Print exactly, and only, the lines from the one that has "Given: Tap the" through the end of the material below, with both ends included and the pictures omitted.
■ ■ ■ ■ ■ ■ ■
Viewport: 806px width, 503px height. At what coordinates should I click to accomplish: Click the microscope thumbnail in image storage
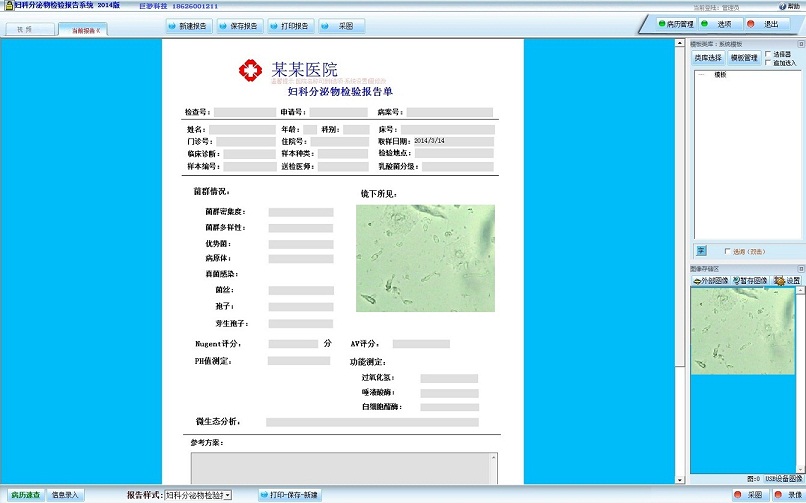tap(743, 331)
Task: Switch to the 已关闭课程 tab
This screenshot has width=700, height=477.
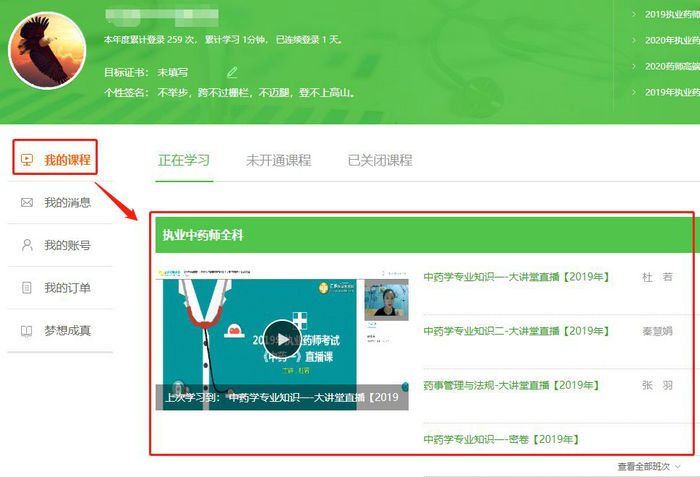Action: tap(379, 160)
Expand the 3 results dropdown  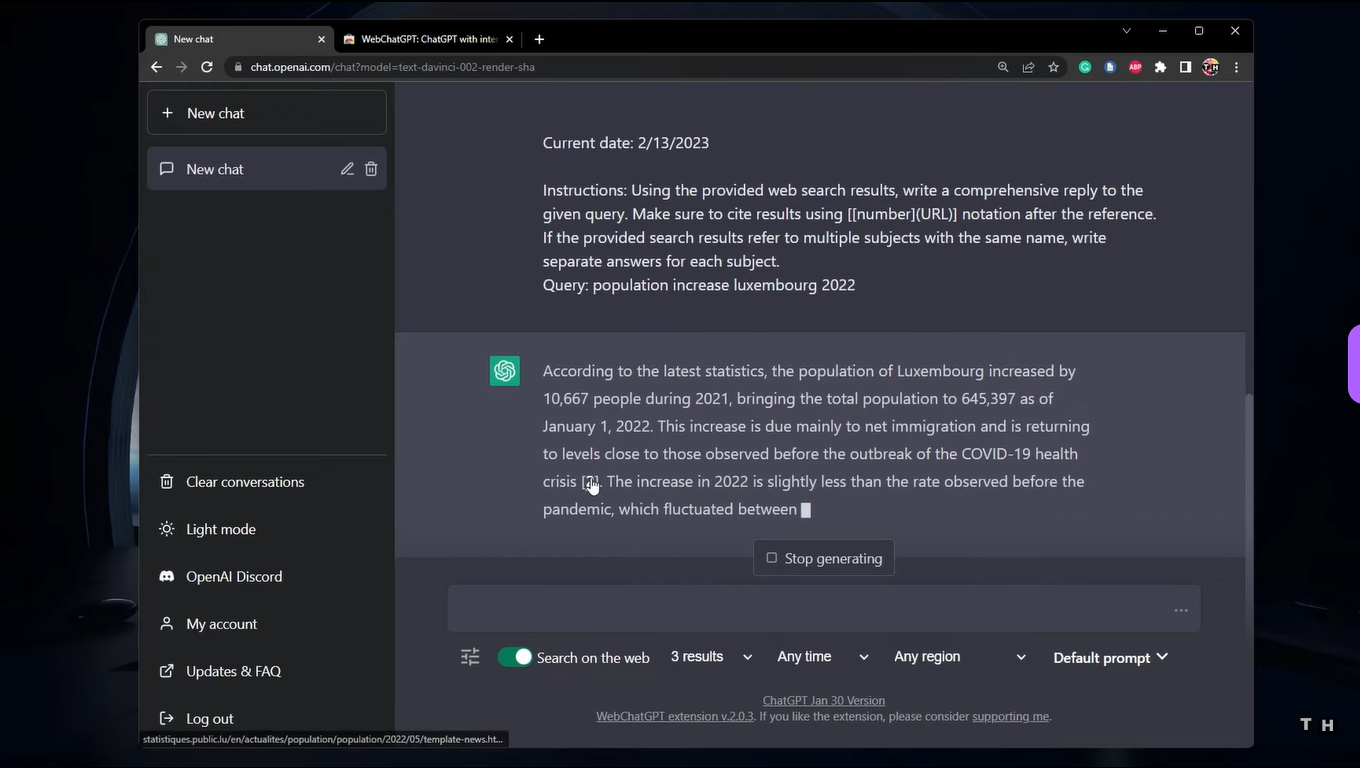coord(711,657)
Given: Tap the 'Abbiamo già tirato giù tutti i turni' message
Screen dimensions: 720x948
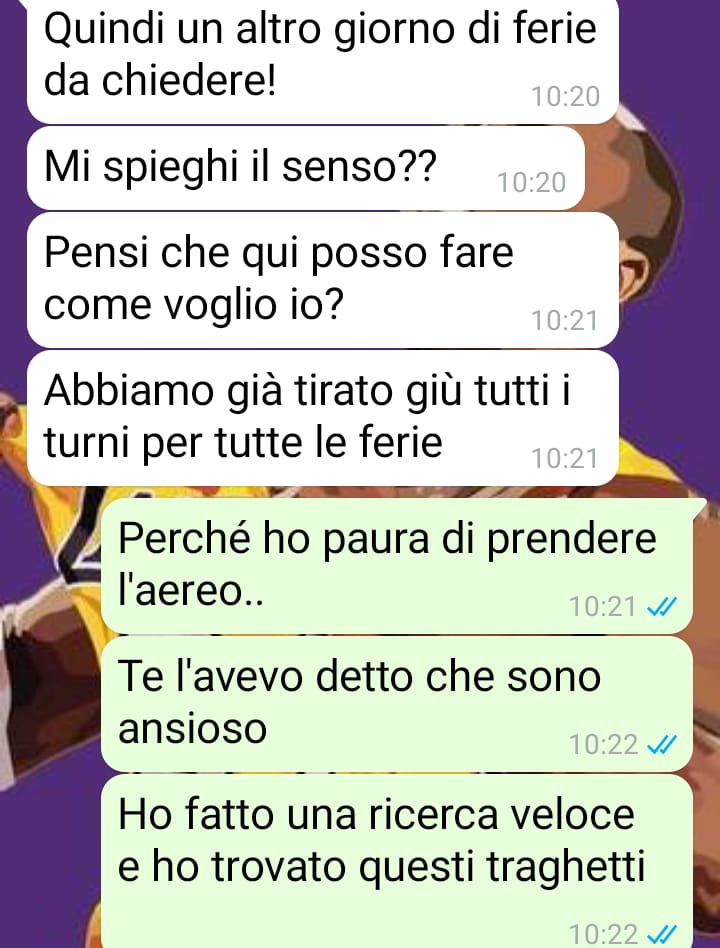Looking at the screenshot, I should click(323, 418).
■ ■ ■ ■ ■ ■ ■
> Solution
Given: Tap the 'Abbiamo già tirato giù tutti i turni' message
Screen dimensions: 720x948
Looking at the screenshot, I should click(323, 418).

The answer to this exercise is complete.